Seashells from food waste used to produce drinking water
Wastewater could be treated using seashells left over from restaurants, hotels, commercial farming and other foodservice outlets, according to research by scientists at Bath University. This could provide "significant" savings if the system can be scaled up to industrial level.
Traditional wastewater treatment takes three stages. The first involves the removal of any solids and oils, the second filters the water and degrades the biological content of the sewage derived from human waste, food waste, soaps and detergent.
Finally, a tertiary treatment - called 'polishing' - is used to further improve the quality of the water before it is released. This process also removes unwanted substances like hormones, pharmaceuticals and fertilisers.
There are different methods of tertiary treatment, and one of the most effective is the photocatalysis of water to remove any final trace contaminants. This process normally uses titanium dioxide, which is expensive.
By replacing this with a material from the calcium derived from seashells called hydroxyapatite - which can also be found in teeth and bones - researchers are aiming to significantly reduce the cost of water treatment by reusing a renewable unwanted waste product.
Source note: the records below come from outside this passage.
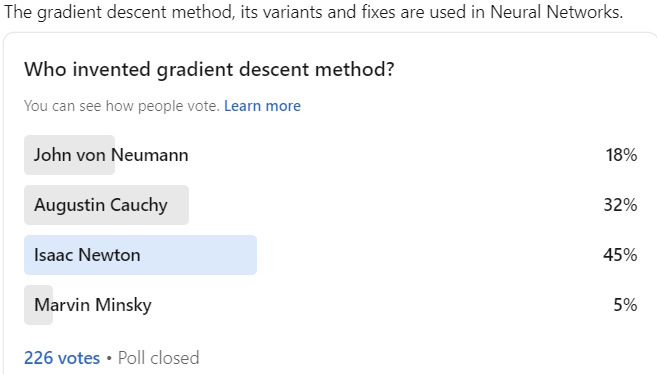Click the 18% result for von Neumann
The image size is (657, 374).
coord(621,155)
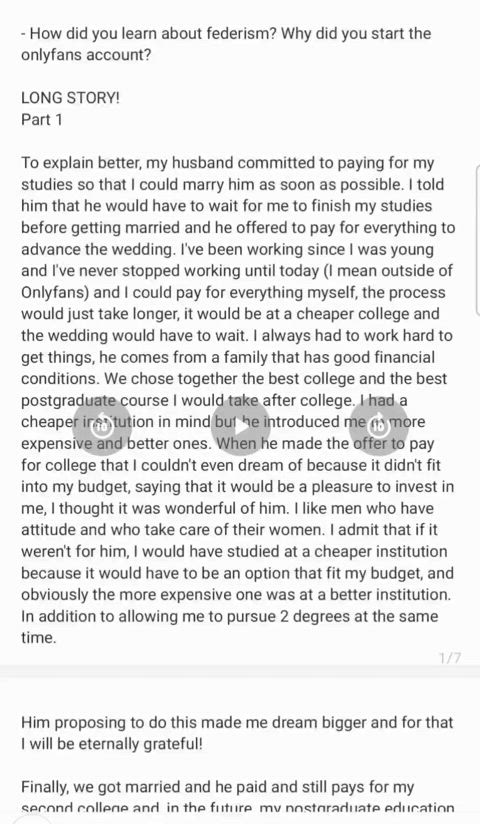Tap the line starting 'Onlyfans) and I could pay'
This screenshot has height=824, width=480.
pyautogui.click(x=233, y=293)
"Mussel and other seashell farming is a fast growing industry around the world and the increase in the production of shellfish generates a large amount of shell waste," explained Darrell Patterson from the University's Department of Chemical Engineering.
"Shells are a calcium rich resource that can be used to produce calcium oxide (lime). This lime can be used in several different ways in environmental technologies, and our study has shown that the hydroxyapatite formed from them is an effective, green and potentially cost-efficient alternative photocatalyst for wastewater treatment."
The research was carried out using mussel shells, but other types of seashell could feasibly be used to produce photocatalysts, making this technique globally applicable, said Patterson.
The project will now look at wider applications of the technology and the scaling up of shell-based photocatalysts to industrial level.